Publiez une annulation (reversal) au lieu d'éditer ou de supprimer. Créez de nouvelles écritures qui reflètent les montants originaux avec des signes opposés, liez-les à l'écriture d'origine, puis publiez l'allocation corrigée : ainsi, l'historique montre exactement ce qui a changé et pourquoi.

Comment gérer les paiements partiels ou un paiement couvrant plusieurs factures ?

Utilisez des enregistrements d'allocation explicites (applications) qui relient un paiement ou un crédit à une ou plusieurs factures avec le montant et la date de comptabilisation. Le solde ouvert d'une facture doit être calculable à partir des totaux de facture plus les ajustements moins les allocations postées.

Quelles dates dois-je stocker pour garder la clôture de fin de mois cohérente ?

Conservez à la fois la date du document et la date de comptabilisation (posting date). La date du document est ce que voit le client ; la date de comptabilisation détermine quand l'élément apparaît dans les rapports et la clôture de période, afin que les totaux mensuels ne changent pas parce que quelqu'un a édité un enregistrement après coup.

Les taxes et frais doivent-ils être stockés par facture ou par ligne ?

Conservez les détails de taxes et de frais au niveau de la ligne, ainsi que les totaux exacts présentés au client. Si vous ne gardez qu'un tax_total au niveau de la facture, vous tomberez tôt ou tard sur un cas que vous ne pouvez pas expliquer ou reproduire, surtout avec des taux mixtes ou des exonérations.

Comment stocker les montants multi-devises et l'arrondi pour pouvoir reconstituer les totaux ?

Stockez les montants dans la devise de transaction et conservez aussi les montants en devise de reporting avec le taux FX utilisé lors de la comptabilisation. Choisissez une règle d'arrondi unique (par ligne ou par facture) et enregistrez explicitement toute différence d'arrondi afin de pouvoir recréer exactement les totaux.

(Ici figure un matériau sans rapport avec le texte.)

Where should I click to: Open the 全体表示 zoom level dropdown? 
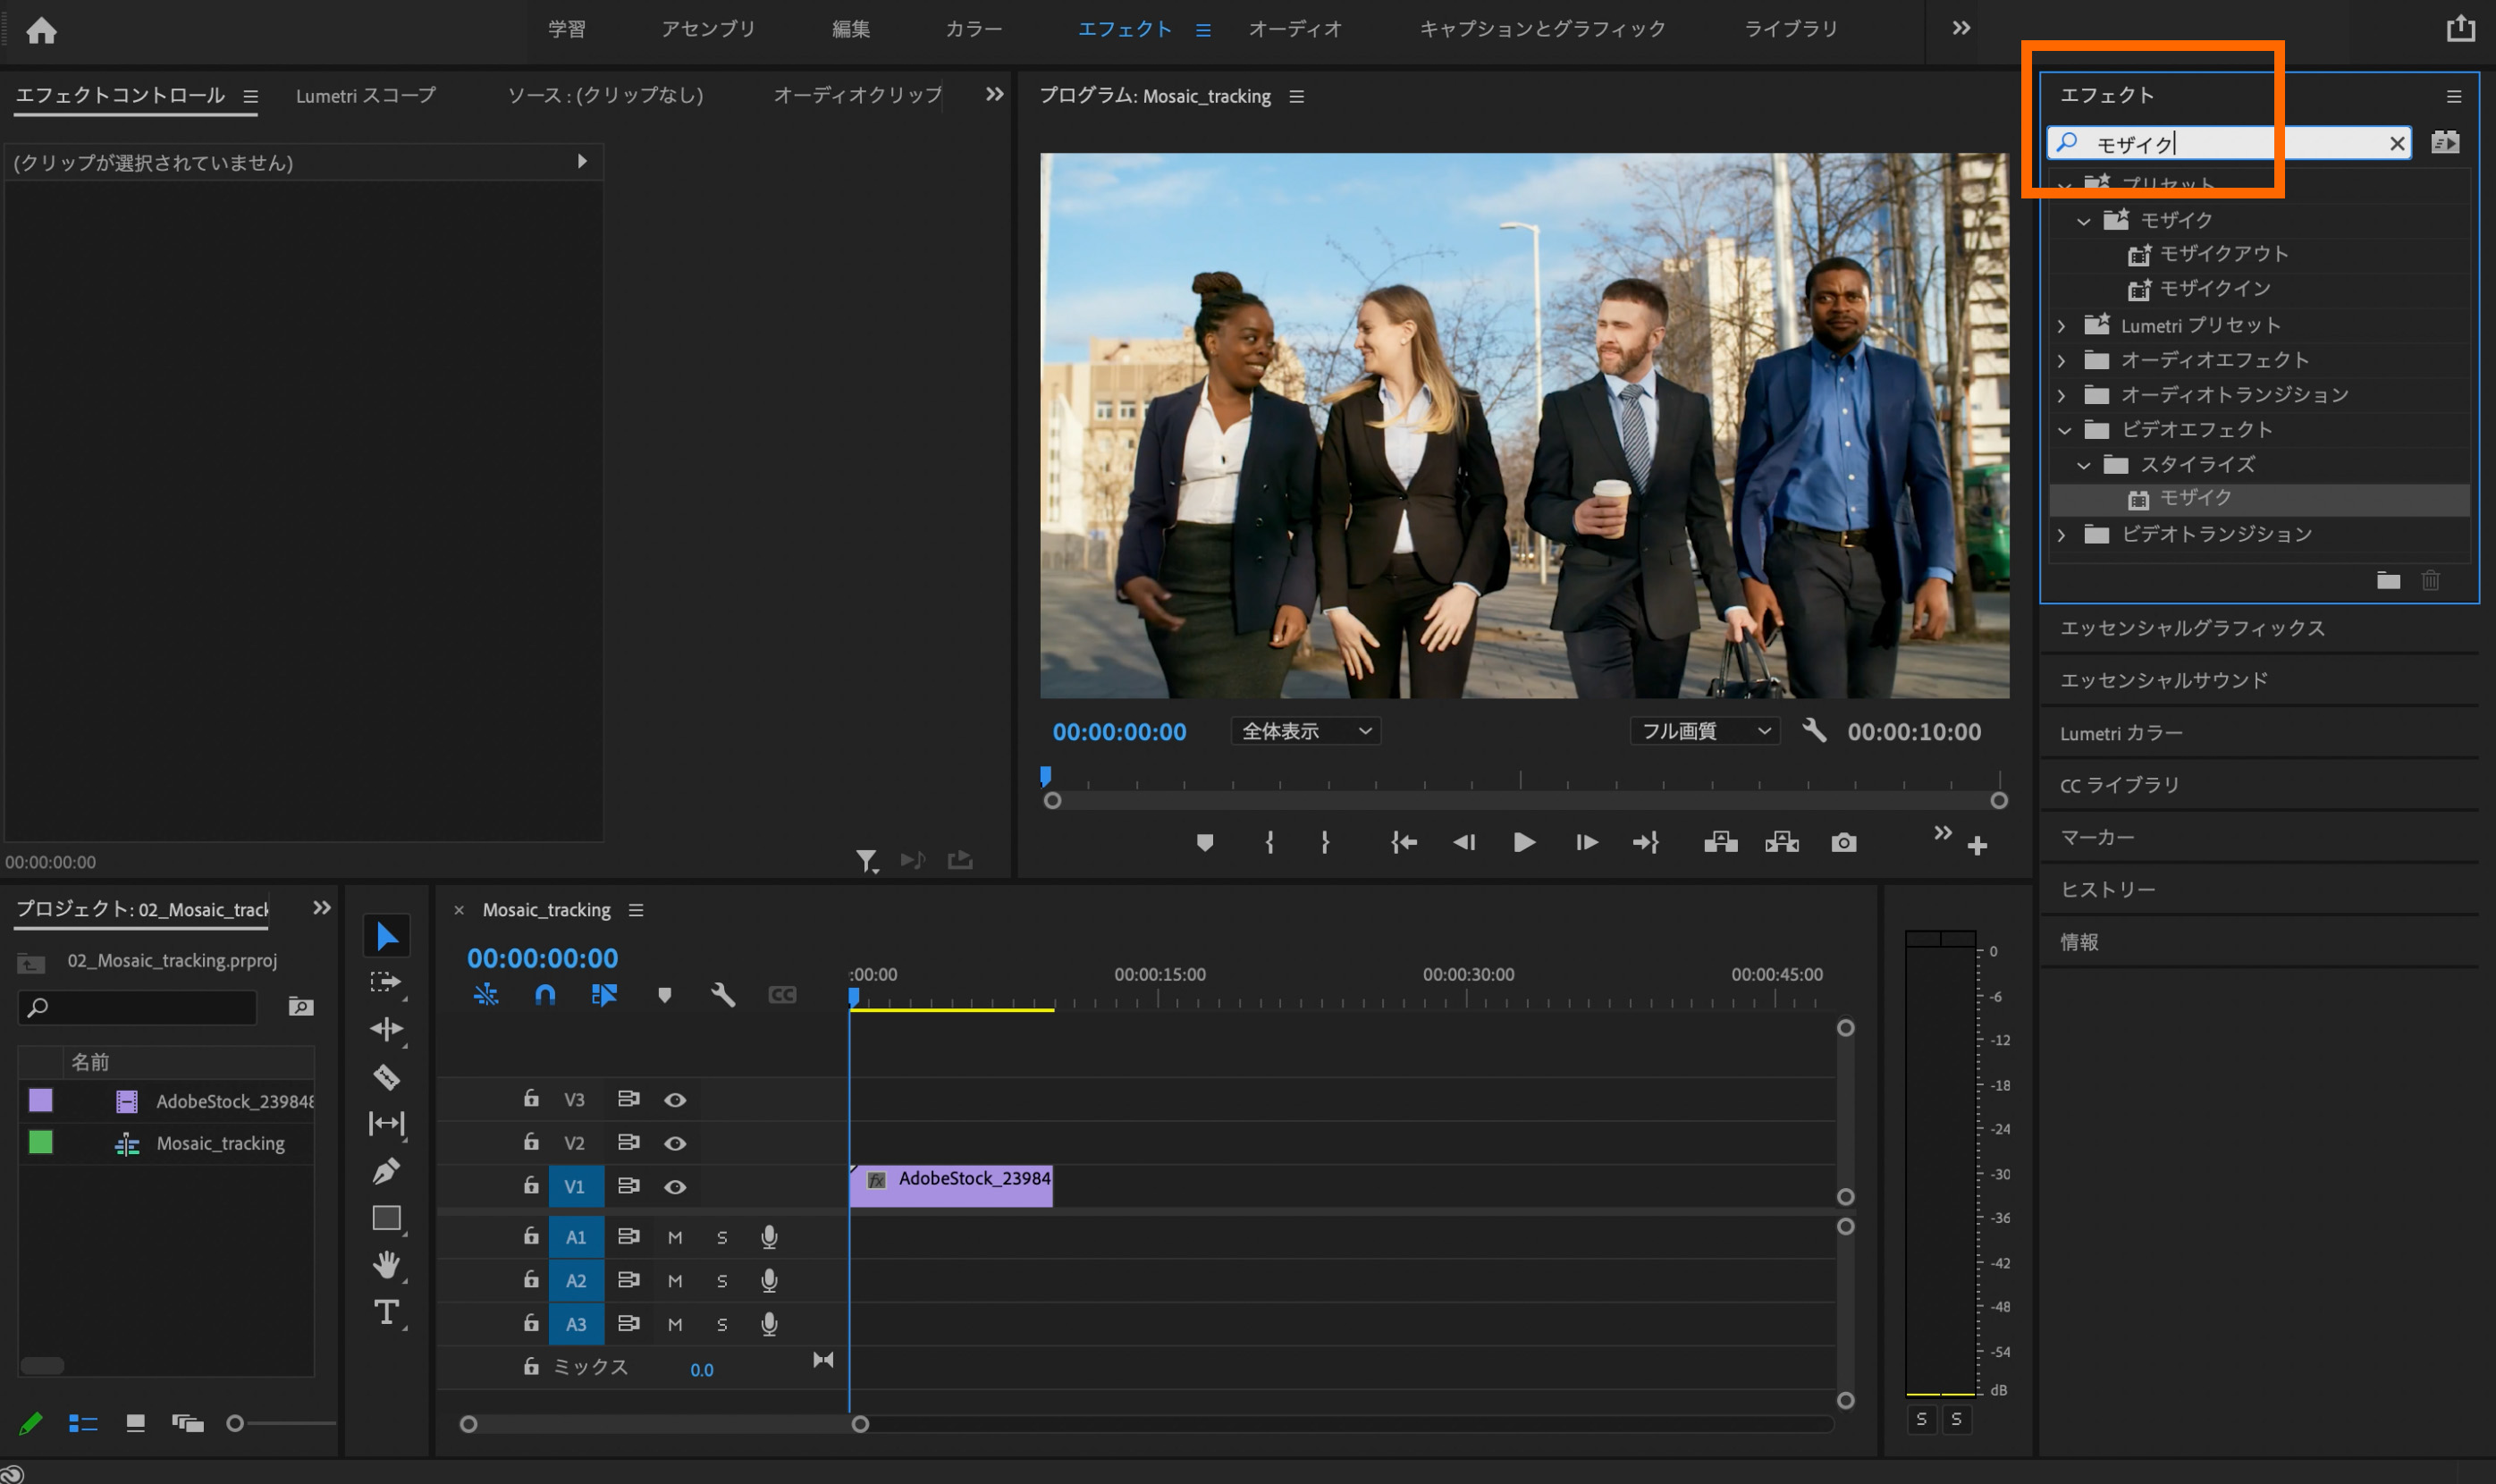coord(1305,731)

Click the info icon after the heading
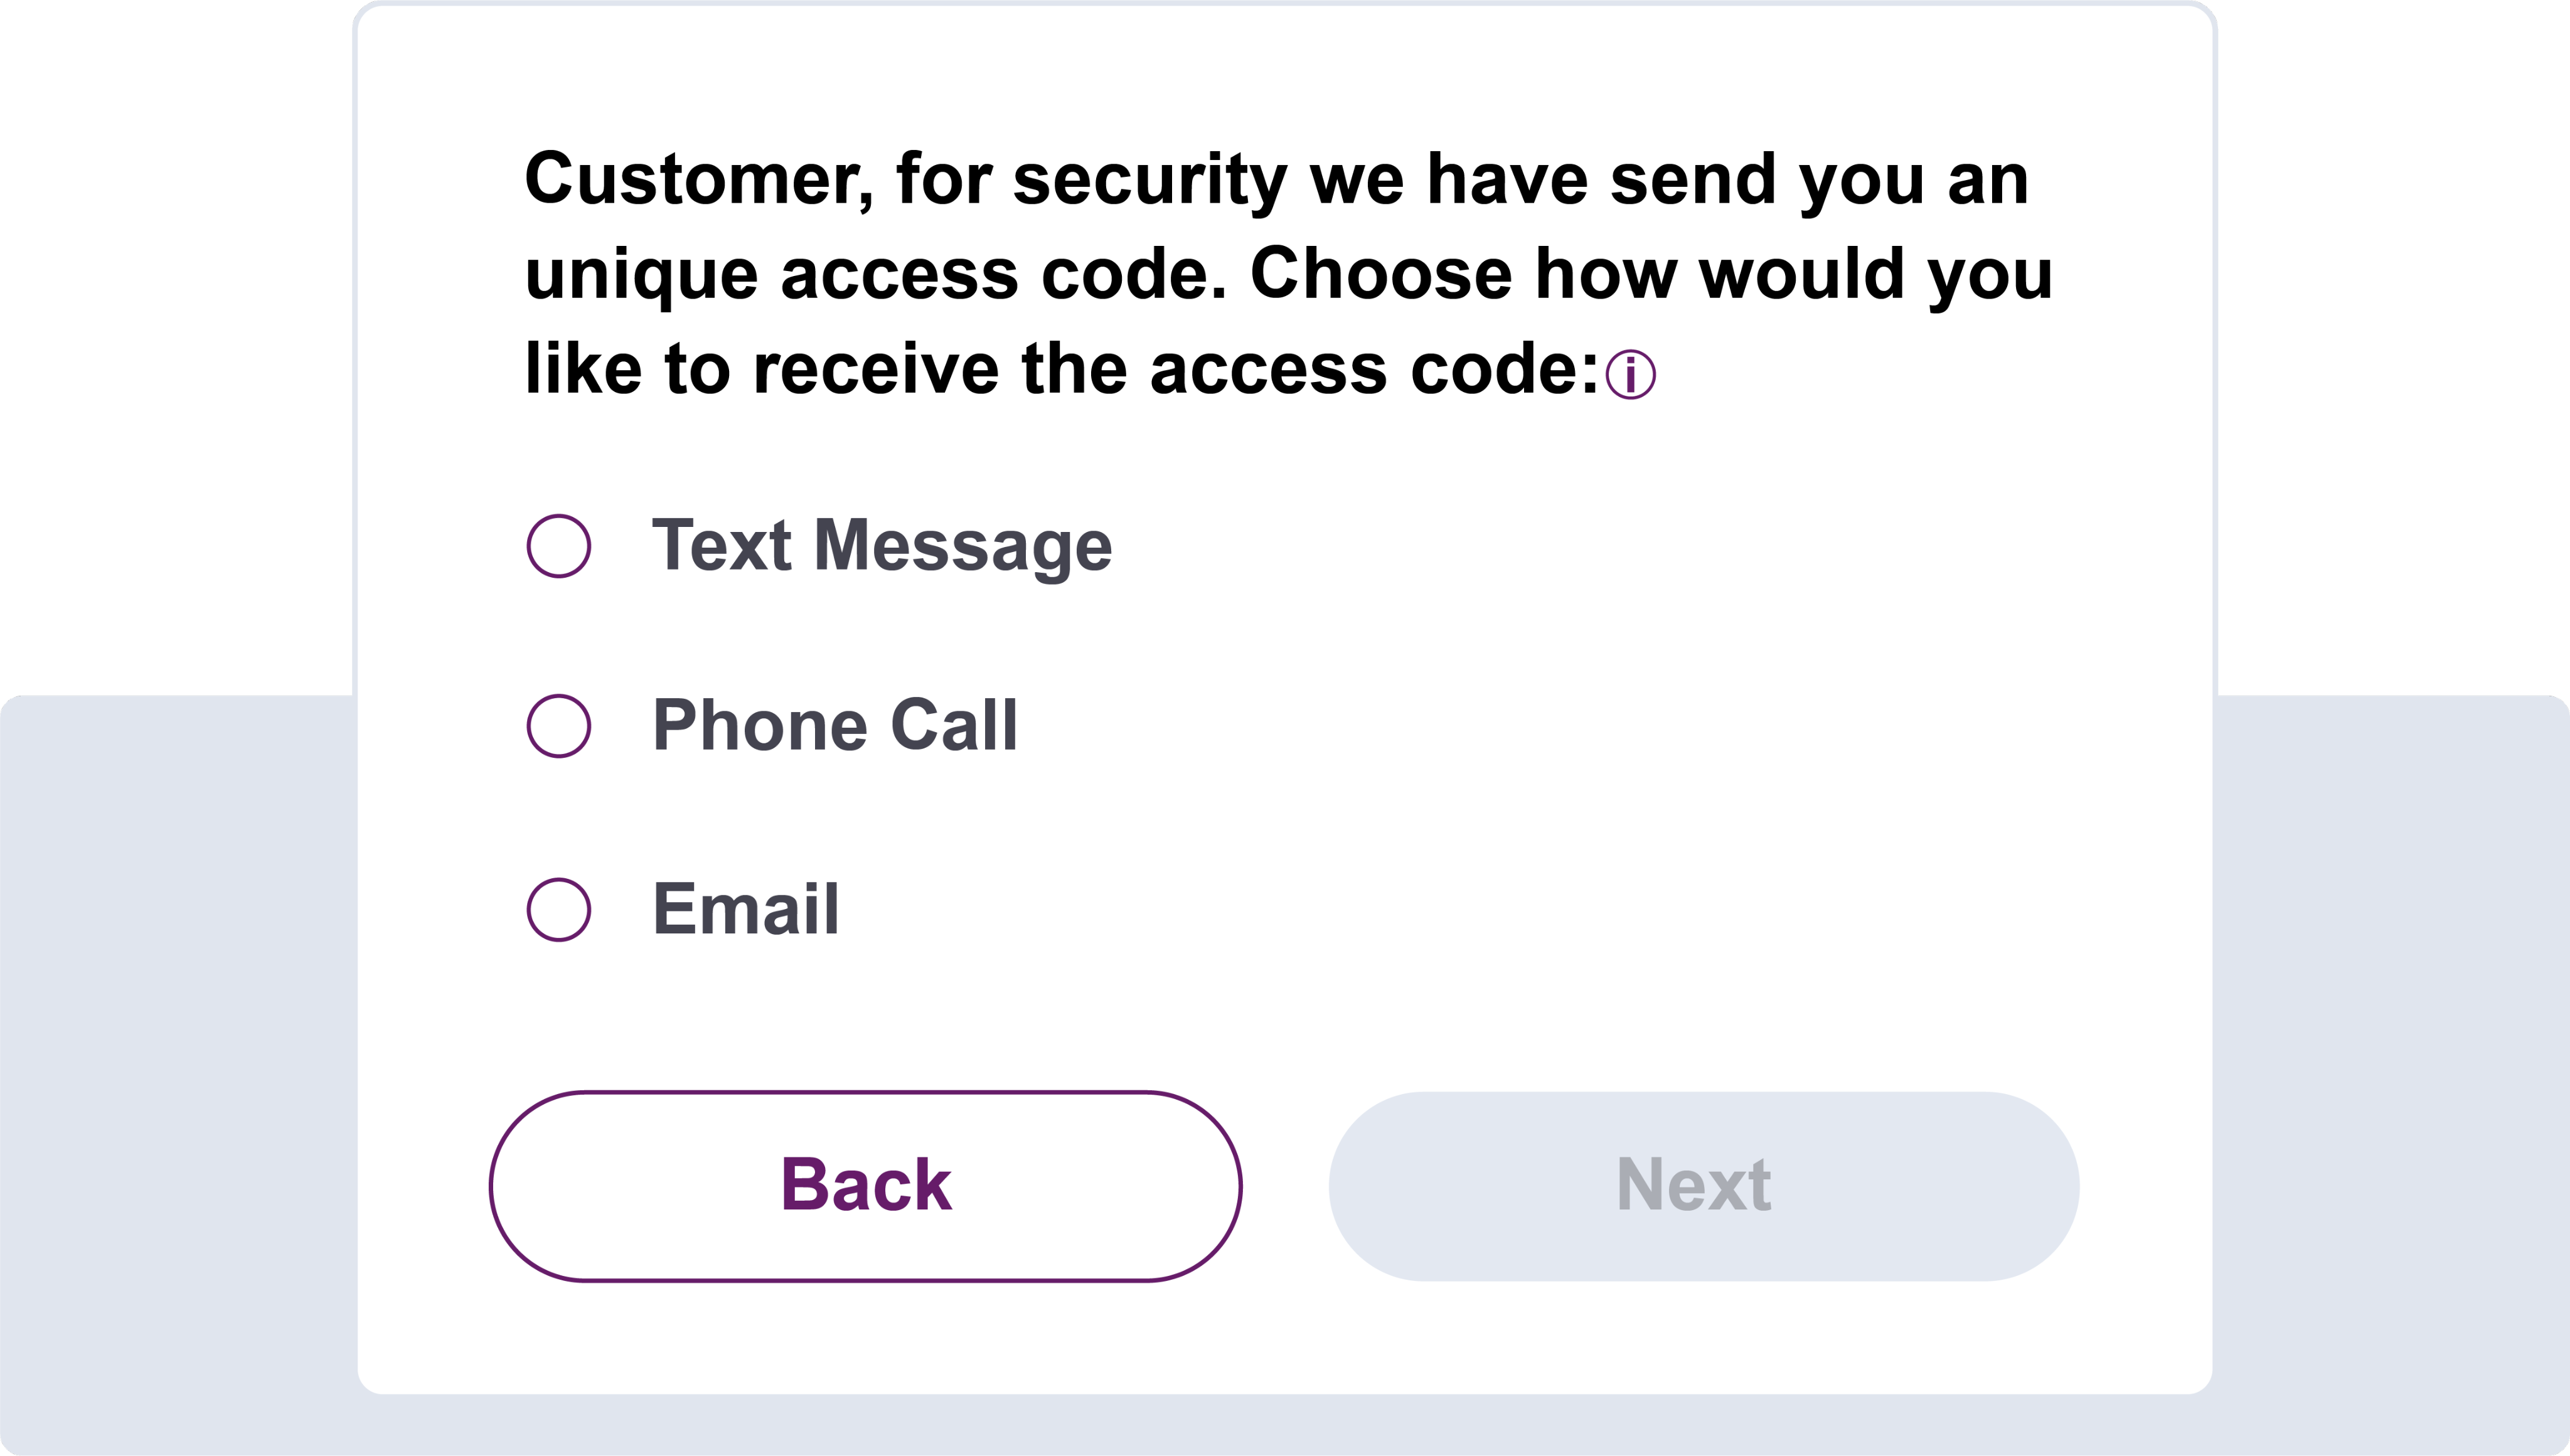pyautogui.click(x=1630, y=375)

Puis-je me fier au « statut » d'une facture (Paid/Void) pour le reporting ?

Utilisez le statut comme un simple label de workflow (Draft, Issued, Void, Paid), et considérez les écritures postées et les allocations comme la vérité comptable. Un statut peut être erroné ; des écritures immuables permettent à la finance de recalculer les totaux de la même façon à chaque fois.